## What to do
Copy each line of the records that holds the string "blue".

## Supplied records
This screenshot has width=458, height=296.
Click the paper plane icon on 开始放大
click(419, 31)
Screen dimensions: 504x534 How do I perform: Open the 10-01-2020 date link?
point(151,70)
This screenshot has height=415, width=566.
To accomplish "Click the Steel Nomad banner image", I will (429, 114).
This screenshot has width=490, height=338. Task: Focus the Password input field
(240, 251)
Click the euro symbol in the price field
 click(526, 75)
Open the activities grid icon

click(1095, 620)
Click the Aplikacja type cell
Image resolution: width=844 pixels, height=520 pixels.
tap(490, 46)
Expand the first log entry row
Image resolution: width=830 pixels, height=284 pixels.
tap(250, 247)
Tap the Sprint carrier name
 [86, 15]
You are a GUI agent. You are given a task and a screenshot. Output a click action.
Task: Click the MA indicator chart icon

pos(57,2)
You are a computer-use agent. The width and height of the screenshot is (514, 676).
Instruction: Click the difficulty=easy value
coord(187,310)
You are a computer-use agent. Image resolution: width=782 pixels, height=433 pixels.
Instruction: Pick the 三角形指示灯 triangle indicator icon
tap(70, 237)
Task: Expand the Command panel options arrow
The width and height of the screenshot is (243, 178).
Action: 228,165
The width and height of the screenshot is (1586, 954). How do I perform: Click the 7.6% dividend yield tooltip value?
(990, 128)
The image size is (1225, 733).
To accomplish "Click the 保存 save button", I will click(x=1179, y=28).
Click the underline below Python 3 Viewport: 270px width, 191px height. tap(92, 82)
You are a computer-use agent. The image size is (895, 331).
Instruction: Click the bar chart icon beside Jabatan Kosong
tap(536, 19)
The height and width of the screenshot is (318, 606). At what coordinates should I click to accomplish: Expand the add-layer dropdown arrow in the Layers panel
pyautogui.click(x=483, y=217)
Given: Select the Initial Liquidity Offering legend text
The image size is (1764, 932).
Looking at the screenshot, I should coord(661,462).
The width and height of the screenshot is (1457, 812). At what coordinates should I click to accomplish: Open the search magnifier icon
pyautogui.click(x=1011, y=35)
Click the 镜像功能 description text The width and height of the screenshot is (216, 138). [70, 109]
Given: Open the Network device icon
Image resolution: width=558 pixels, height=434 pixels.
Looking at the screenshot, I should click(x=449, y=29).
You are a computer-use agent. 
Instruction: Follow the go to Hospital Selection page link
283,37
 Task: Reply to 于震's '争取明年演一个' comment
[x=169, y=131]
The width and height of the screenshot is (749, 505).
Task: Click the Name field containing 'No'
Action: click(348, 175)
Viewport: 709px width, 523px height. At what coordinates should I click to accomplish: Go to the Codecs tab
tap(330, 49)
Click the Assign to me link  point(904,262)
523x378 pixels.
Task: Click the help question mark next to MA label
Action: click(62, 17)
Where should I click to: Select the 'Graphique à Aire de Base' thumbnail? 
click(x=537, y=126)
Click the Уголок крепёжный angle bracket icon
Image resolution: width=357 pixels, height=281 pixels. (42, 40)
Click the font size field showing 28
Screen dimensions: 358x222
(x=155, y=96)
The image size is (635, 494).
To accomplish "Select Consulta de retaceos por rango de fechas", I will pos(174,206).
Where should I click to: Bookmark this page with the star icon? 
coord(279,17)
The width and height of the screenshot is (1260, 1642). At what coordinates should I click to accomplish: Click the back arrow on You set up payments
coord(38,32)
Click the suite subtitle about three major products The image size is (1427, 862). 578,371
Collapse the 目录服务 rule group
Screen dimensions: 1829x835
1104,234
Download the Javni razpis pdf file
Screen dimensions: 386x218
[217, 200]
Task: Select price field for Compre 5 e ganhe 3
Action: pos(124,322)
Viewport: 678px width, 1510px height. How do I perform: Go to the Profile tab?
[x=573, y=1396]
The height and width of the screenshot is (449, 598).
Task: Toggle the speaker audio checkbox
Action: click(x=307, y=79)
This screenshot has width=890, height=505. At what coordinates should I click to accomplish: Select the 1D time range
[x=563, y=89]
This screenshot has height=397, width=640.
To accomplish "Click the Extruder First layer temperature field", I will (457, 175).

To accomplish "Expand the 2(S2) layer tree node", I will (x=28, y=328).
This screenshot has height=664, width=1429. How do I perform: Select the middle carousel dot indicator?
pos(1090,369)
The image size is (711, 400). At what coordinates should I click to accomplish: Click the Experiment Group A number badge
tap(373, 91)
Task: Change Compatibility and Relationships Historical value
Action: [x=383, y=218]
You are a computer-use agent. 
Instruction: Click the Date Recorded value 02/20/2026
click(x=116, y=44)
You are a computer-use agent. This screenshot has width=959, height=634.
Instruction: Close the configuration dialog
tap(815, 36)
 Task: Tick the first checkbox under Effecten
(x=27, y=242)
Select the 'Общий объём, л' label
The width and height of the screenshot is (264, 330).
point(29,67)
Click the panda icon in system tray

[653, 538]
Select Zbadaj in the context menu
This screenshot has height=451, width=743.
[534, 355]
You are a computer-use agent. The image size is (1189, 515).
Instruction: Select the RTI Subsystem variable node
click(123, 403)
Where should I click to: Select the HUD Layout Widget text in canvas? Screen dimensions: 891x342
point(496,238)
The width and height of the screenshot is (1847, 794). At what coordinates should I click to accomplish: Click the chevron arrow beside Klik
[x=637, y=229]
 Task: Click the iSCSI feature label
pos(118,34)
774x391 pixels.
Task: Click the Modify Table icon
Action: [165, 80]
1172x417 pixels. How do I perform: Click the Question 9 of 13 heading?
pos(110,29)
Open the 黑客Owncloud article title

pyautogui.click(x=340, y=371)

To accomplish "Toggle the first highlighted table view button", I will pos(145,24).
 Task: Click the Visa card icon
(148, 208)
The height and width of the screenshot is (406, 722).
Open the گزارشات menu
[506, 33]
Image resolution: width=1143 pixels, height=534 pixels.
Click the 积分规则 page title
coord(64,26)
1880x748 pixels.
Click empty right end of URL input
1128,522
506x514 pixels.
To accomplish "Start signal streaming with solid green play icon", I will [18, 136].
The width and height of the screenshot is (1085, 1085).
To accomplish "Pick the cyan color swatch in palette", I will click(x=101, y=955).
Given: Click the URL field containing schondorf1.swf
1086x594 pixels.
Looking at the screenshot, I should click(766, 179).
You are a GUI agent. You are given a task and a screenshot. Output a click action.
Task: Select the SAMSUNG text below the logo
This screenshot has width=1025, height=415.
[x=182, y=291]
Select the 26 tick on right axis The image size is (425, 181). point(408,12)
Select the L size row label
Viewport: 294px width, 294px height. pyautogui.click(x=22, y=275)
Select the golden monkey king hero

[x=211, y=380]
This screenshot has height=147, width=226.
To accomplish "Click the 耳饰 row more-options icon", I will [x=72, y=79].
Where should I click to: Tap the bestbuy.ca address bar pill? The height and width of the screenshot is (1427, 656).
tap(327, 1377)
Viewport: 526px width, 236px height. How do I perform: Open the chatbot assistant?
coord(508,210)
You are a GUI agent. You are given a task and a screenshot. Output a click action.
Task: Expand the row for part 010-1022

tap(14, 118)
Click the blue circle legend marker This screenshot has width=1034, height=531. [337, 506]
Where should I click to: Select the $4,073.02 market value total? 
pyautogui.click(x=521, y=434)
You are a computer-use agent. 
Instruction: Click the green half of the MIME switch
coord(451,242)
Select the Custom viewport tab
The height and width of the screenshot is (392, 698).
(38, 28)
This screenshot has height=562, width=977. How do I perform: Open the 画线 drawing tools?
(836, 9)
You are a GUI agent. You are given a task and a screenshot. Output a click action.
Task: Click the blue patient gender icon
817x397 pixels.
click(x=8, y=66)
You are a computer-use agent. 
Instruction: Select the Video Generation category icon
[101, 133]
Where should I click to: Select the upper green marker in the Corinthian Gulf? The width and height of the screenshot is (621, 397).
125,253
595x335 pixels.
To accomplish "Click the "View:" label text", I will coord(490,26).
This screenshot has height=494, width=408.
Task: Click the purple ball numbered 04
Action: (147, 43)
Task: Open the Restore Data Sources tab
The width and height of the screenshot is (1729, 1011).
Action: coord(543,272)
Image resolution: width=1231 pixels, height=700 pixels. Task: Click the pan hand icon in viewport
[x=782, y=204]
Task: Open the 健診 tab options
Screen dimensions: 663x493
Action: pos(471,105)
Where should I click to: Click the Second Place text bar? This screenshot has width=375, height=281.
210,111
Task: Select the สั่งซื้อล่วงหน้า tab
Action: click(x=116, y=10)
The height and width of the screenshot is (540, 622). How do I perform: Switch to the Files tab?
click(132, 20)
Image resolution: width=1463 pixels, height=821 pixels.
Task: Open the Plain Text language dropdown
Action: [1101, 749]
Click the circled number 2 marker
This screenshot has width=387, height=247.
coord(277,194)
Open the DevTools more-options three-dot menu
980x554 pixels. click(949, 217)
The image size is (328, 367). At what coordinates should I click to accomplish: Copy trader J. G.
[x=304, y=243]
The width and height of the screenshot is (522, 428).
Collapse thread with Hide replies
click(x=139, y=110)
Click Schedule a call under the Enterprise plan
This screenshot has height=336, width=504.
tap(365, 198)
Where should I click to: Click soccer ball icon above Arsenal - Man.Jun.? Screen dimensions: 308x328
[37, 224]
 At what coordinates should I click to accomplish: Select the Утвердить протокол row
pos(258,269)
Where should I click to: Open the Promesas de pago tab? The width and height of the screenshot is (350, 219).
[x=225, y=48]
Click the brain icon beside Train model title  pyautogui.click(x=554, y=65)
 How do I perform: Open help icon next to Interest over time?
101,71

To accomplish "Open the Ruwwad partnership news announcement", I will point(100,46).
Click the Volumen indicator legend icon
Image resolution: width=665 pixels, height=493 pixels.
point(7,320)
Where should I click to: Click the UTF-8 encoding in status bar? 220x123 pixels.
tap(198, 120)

## Answer to the exercise
Click the blue circle legend marker This screenshot has width=1034, height=531. [337, 506]
Task: Click the blue patient gender icon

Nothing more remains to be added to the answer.